### Testo della pagina:

# # # #

Quando però il personaggio è protagonista di un’opera
assoluta, la prima opera epica occidentale scritta,
rappresentato come essere umano dalle caratteristiche
divine, non solo in base alle sue origini ma proprio
per l’essenza propria che lo avvicina ad un essere
supremo, allora questo assume le sembianze di Eroe e
di Mito allo stesso tempo. Questo lo relega in una
sfera divina ed umana allo stesso tempo, poiché,
mentre i miti, come dice il termine greco, erano delle
narrazioni di tipo favolistico, al pari di racconti o
leggende prive di fondamento storico, come quella di
Eracle che lo pongono tutt'oggi in un ambito
prettamente ed esclusivamente extraterreno, Achille,
in base è la prova di un uomo divenuto non dio, ma
divino.
E
a te pur anco, Achille,
a te che un Dio somigli, è destinato
il perir sotto le dardanie mura.
(Il.
XXIII, 103)
La giovinezza e il coinvolgimento nella guerra
Figlio di Peleo, re di Ftia in Tessassaglia, e quindi
diretto discendente di Zeus e di Teti, figlia di
Oceano, era l’ultimo di sette fratelli avuti dalla
coppia, poiché la madre, immortale, desiderando che i
figli divenissero anon potessero giungere alla morte,
ne bruciò le parti mortali, conducendoli all’Olimpo.
Ma Peleo, saputo il fatto, le strappò dalle mani
Achille quando quasi tutto il corpo era stato reso
invincibile.
Le
pratiche per rendere tale il corpo, sono due basate
sull'uso degli elementi opposti fuoco e acqua: la
prima, la stessa utilizzata in epoca micenea per
cremare i morti, consisteva nel bruciare i corpi dei
caduti e poi “annaffiarli” con l’ambrosia, nella priva
versione Peleo intervanne quando la madre aveva
bruciato le parti mortali del figlio il cui tallone,
ancora fumante, non era stato cosparso d’ambrosia.
Teti si allontanò dal marito ritornando nella sua
dimora marina e chiamò il figlio “a-chilleos” (privo
di labbra) poiché non aveva poggiato le labbra sul suo
seno. Allora Peleo diede un tallone novo al figlio
abbandonato, strappato al gigante Damiso, famoso per
la sua velocità (Ptol. Aeph.
IV, in
Fotius, 487; Apollod. III 13 6; Lic. Cass., 178 sgg.,
Scol. ad Hom., Il., XVI 37).
Mentre la seconda
narrazione, quella a noi più famosa,
diceva che egli era stato reso immortale dalla madre
attraverso il bagno sacro nelle acque dello Stige, e
che solo il tallone fosse attaccabile poiché era
l’unica parte da cui era stato tenuto e che quindi non
si era bagnata (Ptol.

# # # #

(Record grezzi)
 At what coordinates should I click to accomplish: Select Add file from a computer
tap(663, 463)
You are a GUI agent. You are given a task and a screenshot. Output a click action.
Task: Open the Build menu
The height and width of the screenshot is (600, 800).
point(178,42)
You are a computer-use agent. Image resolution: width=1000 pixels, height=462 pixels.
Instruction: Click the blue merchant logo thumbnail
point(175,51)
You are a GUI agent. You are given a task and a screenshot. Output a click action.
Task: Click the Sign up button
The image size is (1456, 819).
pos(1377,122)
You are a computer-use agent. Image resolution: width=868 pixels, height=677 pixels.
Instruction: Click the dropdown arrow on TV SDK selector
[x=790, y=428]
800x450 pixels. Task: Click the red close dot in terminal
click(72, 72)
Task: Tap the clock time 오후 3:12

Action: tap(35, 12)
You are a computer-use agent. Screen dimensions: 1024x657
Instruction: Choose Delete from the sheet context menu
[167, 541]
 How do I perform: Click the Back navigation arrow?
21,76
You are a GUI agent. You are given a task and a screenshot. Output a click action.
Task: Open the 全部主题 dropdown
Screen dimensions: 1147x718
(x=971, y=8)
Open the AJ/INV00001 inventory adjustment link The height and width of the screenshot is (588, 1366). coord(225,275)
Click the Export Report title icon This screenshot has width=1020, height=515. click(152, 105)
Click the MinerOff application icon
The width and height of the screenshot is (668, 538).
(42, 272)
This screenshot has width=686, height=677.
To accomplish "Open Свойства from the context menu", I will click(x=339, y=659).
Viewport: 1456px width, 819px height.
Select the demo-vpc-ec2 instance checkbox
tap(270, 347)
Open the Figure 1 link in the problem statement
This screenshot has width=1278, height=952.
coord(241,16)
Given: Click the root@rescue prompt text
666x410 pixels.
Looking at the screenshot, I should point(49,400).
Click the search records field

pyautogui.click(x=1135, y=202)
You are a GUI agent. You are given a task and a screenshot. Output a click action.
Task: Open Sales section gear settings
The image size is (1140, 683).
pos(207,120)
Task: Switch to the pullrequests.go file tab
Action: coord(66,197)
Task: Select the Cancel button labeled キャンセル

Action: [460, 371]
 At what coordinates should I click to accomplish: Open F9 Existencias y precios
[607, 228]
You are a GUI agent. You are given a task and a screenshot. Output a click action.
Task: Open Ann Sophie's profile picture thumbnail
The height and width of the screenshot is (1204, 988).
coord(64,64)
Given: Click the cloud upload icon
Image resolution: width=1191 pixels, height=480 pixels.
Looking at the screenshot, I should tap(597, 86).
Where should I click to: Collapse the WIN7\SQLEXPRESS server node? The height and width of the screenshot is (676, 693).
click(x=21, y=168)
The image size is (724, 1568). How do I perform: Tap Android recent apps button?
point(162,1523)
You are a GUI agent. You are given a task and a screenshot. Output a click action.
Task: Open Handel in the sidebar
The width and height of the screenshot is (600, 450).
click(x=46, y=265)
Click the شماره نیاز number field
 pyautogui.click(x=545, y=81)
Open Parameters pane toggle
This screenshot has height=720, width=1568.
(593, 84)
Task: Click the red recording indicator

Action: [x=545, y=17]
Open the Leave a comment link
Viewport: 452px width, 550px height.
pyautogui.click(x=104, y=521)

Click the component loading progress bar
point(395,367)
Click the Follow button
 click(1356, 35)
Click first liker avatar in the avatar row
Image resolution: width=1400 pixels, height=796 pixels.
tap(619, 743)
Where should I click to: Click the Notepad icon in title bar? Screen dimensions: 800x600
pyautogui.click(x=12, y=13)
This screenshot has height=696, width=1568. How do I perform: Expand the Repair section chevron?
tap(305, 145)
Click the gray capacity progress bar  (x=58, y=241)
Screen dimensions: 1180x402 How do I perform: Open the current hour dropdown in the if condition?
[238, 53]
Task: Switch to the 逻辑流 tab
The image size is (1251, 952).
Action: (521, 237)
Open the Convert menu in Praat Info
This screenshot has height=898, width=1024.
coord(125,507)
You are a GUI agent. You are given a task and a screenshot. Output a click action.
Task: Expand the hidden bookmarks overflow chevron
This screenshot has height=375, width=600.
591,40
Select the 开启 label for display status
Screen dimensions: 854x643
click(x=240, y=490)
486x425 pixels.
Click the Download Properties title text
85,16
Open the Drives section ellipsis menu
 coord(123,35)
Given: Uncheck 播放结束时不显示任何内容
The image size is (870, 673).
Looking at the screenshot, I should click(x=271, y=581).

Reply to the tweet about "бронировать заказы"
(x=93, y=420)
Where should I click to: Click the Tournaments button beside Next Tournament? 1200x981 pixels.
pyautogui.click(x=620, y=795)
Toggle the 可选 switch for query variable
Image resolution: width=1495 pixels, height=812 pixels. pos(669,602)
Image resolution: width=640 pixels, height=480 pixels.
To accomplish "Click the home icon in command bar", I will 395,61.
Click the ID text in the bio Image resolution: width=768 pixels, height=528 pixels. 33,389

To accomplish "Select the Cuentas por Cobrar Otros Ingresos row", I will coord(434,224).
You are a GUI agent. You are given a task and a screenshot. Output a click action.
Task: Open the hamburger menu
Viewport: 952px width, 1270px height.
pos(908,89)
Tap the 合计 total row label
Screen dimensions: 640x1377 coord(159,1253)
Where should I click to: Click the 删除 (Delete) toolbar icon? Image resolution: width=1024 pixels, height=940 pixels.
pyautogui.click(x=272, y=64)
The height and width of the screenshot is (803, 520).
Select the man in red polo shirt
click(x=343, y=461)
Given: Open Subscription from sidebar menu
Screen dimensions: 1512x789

# # # #

### Consegna:
Puoi proseguire il testo su Achille dal punto in cui si interrompe? I record non hanno alcun legame con il testo su Achille.

### Risultato:
Aeph. VI; Apollod. III 13 8; Scol. ad Aristoph.,
Nuvole 1068).
Affidato
dal padre, dopo l’abbandono della madre, a Chirone, il
centauro maestro di Eracle, fu cresciuto sul monte
Pelio, dove fu nutrito con midollo di leone e di
cinghiale e grasso d’orso per la forza fisica e
midollo di cerbiatto e miele affinché fosse più agile
e veloce. Fu istruito in ogni ambito dell’arte della
guerra ed inoltre nel suonare il flauto e nel curare
le ferite, la musa Calliope lo istruì nel canto. A sei
anni uccise il suo primo cinghiale e da allora portò
in continuazione nell’antro del centauro un continuo
di prede abbattute. I suoi biondi capelli splendevano
al sole durante le corse, quando braccava, raggiungeva
ed abbatteva i cervi senza l’aiuto dei cani (Serv.,
ad Virg., En. VI 57; Fulg., Mit. III 7;
Apollod., 111 13 6; Filostratus, Er. XX 2 e XIX
2; Arg. Or. 392 sgg.; Statius, Ach. I
269 sgg.; Il. XI 83-132; Pin., Nem. III 43 sgg.).
Teti
conosceva bene il destino del figlio: il destino aveva
preservato a lui il bivio che almeno una volta nella
vita un uomo incontra: morire giovane ma con la gloria
eterna oppure vivere a lungo nell’ombra. Infatti se
avesse partecipato alla guerra che i Greci si
preparavano a combattere contro Troia sarebbe morto in
terra straniera. Per evitare che ciò accadesse lo
inviò a Sciro, alla corte del re Licomede, al quale lo
affidò travestendolo e facendolo vivere sotto le
mentite spoglie della fanciulla Pirra (Essa o
Cercisera, a seconda delle versioni). Qui si unì con
la figlia del re, Deidamia, che lo fece padre di
Pirro, in seguito chiamato Neottolemo (Il. IX 410 sgg.;
Ptol. Aeph., I; Tzetze, ad Lyc. 183.).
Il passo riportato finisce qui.